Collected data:
══════════

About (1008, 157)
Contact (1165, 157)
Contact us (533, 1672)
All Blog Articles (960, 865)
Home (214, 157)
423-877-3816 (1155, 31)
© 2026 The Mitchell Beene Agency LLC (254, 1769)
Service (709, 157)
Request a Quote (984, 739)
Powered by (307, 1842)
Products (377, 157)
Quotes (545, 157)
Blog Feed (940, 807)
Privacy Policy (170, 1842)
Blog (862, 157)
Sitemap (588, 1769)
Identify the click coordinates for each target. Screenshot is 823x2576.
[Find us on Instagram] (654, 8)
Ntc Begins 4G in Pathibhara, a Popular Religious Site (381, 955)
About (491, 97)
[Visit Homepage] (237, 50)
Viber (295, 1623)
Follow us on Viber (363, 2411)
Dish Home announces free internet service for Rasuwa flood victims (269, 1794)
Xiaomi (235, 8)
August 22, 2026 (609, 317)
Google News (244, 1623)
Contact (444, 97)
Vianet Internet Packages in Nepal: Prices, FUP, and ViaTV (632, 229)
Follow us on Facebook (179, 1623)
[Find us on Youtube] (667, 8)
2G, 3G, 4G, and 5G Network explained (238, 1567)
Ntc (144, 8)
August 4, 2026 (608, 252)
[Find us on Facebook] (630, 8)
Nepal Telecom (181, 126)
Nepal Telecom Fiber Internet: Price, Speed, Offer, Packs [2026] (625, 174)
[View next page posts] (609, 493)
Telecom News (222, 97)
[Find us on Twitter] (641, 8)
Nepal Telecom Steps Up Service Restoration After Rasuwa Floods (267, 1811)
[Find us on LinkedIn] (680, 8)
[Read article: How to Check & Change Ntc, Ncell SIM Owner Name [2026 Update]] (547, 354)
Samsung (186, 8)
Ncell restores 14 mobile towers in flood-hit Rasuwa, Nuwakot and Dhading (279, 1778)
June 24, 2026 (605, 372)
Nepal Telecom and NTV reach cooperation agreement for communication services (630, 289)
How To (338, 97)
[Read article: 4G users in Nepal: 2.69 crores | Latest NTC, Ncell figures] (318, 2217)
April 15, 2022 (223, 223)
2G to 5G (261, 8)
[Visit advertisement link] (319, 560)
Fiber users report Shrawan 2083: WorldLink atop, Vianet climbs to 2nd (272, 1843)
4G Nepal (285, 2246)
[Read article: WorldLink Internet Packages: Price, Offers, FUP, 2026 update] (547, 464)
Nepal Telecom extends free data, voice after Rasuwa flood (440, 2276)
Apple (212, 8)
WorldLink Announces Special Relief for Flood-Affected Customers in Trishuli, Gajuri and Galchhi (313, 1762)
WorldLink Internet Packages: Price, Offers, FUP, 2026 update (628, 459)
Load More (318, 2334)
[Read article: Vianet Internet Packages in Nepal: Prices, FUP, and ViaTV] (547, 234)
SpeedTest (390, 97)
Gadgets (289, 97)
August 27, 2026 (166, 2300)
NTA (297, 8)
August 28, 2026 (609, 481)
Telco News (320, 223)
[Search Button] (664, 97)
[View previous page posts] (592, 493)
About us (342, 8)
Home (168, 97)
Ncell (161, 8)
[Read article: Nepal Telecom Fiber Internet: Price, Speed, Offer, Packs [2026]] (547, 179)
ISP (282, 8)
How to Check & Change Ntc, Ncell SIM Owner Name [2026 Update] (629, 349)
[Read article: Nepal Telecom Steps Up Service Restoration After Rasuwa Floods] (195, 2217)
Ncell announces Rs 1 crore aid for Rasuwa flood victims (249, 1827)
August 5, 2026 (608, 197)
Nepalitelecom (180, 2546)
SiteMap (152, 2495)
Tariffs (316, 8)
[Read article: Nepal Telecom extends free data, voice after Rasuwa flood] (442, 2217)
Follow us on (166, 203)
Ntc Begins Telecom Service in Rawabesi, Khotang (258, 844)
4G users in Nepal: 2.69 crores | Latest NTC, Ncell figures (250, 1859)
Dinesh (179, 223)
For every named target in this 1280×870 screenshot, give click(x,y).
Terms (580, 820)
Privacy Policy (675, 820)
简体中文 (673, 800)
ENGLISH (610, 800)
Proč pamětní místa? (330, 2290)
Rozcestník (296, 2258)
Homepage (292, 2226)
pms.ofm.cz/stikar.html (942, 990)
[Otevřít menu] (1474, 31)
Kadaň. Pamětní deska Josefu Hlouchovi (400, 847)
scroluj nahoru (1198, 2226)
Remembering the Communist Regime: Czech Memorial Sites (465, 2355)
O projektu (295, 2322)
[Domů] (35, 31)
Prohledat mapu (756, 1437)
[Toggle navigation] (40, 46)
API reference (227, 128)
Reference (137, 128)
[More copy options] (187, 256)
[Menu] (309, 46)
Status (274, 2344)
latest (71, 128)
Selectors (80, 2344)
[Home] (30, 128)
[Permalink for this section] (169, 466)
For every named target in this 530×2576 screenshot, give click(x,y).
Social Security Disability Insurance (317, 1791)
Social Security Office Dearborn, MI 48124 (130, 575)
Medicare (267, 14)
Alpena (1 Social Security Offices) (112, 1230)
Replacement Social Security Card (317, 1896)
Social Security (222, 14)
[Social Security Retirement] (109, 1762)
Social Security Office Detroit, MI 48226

══════════

Exercise instructions: Search the entries for the string "Ncell". Copy every line that has it.

Answer to this task:
[Read article: How to Check & Change Ntc, Ncell SIM Owner Name [2026 Update]] (547, 354)
Ncell restores 14 mobile towers in flood-hit Rasuwa, Nuwakot and Dhading (279, 1778)
[Read article: 4G users in Nepal: 2.69 crores | Latest NTC, Ncell figures] (318, 2217)
Ncell (161, 8)
How to Check & Change Ntc, Ncell SIM Owner Name [2026 Update] (629, 349)
Ncell announces Rs 1 crore aid for Rasuwa flood victims (249, 1827)
4G users in Nepal: 2.69 crores | Latest NTC, Ncell figures (250, 1859)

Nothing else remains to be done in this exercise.